The additional data bits AD0 to AD10 are as yet undefined, and reserved for future applications.
The remaining 704 bits in each frame may be either audio samples or data. The two channels of stereo audio are multiplexed into each frame, but multiplexing does not occur in any other case. If two mono audio channels are sent, they occupy alternate frames. Figure 7.36(a) shows a stereo frame, where the A channel is carried in odd-numbered samples, whereas Figure 7.36(b) shows a mono frame, where the M1 channel is carried in odd-numbered frames.
Digital television broadcasting relies on the combination of a number of fundamental technologies. These are: compression to reduce the bit rate, multiplexing to combine picture and sound data into a common bitstream, digital modulation schemes to reduce the RF bandwidth needed by a given bit rate and error correction to reduce the error statistics of the channel down to a value acceptable to MPEG data.
Compressed video and audio are both highly sensitive to bit errors, primarily because they confuse the recognition of variable-length codes so that the decoder loses synchronization. However, MPEG is a compression and multiplexing standard and does not specify how error correction should be performed. Consequently a transmission standard must define a system which has to correct essentially all errors such that the delivery mechanism is transparent.
Essentially a transmission standard specifies all the additional steps needed to deliver an MPEG transport stream from one place to another.

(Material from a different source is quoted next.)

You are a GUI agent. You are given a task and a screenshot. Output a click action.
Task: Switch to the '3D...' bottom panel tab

This transport stream will consist of a number of elementary streams of video and audio, where the audio may be coded according to MPEG audio standard or AC-3. In a system working within its capabilities, the picture and sound quality will be determined only by the performance of the compression system and not by the RF transmission channel. This is the fundamental difference between analog and digital broadcasting.
Whilst in one sense an MPEG transport stream is only data, it differs from generic data in that it must be presented to the viewer at a particular rate. Generic data are usually asynchronous, whereas baseband video and audio are synchronous. However, after compression and multi-plexing audio and video are no longer precisely synchronous and so the term isochronous is used. This means a signal which was at one time synchronous and will be displayed synchronously, but which uses buffering at transmitter and receiver to accommodate moderate timing errors in the transmission.

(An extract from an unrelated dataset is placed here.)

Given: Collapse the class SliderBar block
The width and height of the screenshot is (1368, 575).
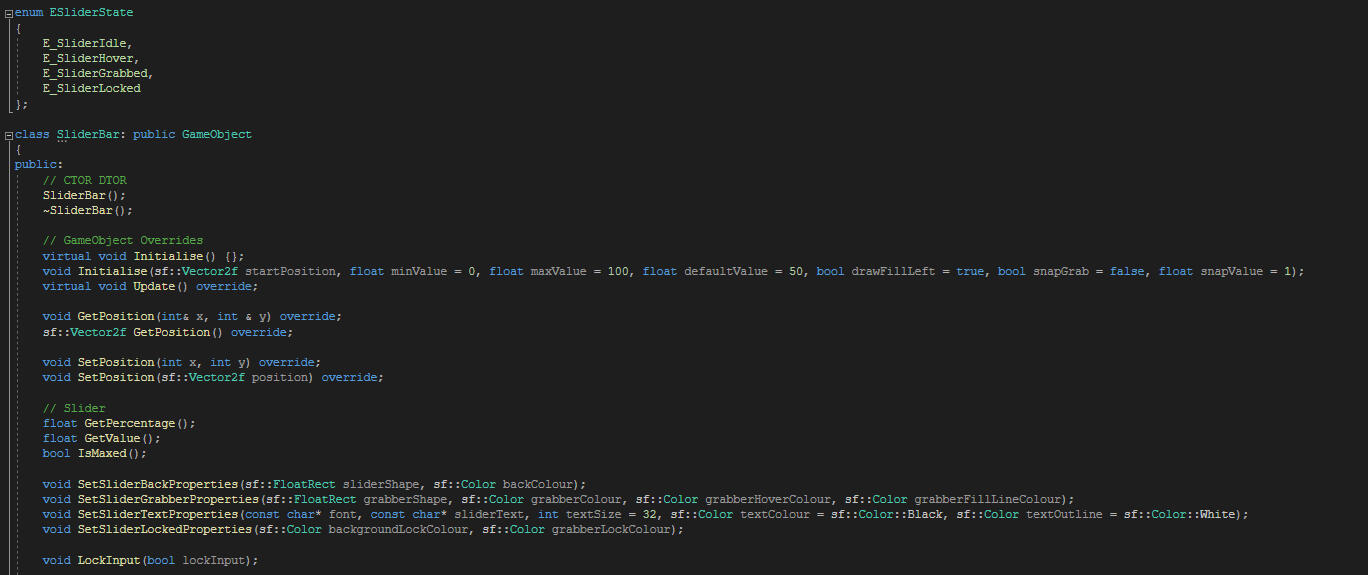Looking at the screenshot, I should point(9,135).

Clearly another mechanism is needed so that the time axis of the original signal can be recreated on reception. The time stamp and program clock reference system of MPEG does this.
Figure 7.37 shows that the concepts involved in digital television broadcasting exist at various levels which have an independence not found in analog technology. In a given configuration a transmitter can radiate a given payload data bit rate. This represents the useful bit rate and does not include the necessary overheads needed by error correction, multiplexing or synchronizing. It is fundamental that the transmission system does not care what this payload bit rate is used for. The entire capacity may be used up by one high-definition channel, or a large number of heavily compressed channels may be carried. The details of this data usage are the domain of the transport stream. The multiplexing of transport streams is defined by the MPEG standards, but these do not define any error correction or transmission technique.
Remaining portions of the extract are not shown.